Work task:
For the entries that follow, restate word for word the line containing "FERTILIZERS (633, 307)", the line containing "199.99 (84, 1565)", and every line that lies between them.

[Data supplied]

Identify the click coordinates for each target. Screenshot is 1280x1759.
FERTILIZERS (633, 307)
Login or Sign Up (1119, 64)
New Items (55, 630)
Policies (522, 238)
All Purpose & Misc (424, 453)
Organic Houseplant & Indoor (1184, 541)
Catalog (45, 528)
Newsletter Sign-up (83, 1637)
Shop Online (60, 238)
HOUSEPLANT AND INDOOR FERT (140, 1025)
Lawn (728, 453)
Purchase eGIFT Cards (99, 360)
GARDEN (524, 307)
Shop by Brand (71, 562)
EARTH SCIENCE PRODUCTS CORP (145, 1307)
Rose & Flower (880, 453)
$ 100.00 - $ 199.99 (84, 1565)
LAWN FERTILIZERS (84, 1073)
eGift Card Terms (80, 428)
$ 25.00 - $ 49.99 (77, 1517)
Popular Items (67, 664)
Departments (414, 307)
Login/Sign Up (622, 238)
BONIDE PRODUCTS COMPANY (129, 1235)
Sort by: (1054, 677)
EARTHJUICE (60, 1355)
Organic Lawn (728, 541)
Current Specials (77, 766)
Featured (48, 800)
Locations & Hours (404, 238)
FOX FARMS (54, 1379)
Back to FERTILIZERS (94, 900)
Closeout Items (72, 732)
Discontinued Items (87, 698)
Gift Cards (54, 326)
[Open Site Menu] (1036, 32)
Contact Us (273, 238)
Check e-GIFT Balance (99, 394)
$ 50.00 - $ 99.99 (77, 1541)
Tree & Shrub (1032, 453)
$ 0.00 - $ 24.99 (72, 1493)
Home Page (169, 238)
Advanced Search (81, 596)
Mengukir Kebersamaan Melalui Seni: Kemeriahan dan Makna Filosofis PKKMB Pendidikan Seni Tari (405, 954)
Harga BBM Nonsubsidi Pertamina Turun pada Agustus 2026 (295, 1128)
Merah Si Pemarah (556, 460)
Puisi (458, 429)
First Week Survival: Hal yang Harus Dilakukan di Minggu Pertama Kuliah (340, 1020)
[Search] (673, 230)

[/Data supplied]

Completed task:
FERTILIZERS (633, 307)
Login or Sign Up (1119, 64)
New Items (55, 630)
Policies (522, 238)
All Purpose & Misc (424, 453)
Organic Houseplant & Indoor (1184, 541)
Catalog (45, 528)
Newsletter Sign-up (83, 1637)
Shop Online (60, 238)
HOUSEPLANT AND INDOOR FERT (140, 1025)
Lawn (728, 453)
Purchase eGIFT Cards (99, 360)
GARDEN (524, 307)
Shop by Brand (71, 562)
EARTH SCIENCE PRODUCTS CORP (145, 1307)
Rose & Flower (880, 453)
$ 100.00 - $ 199.99 (84, 1565)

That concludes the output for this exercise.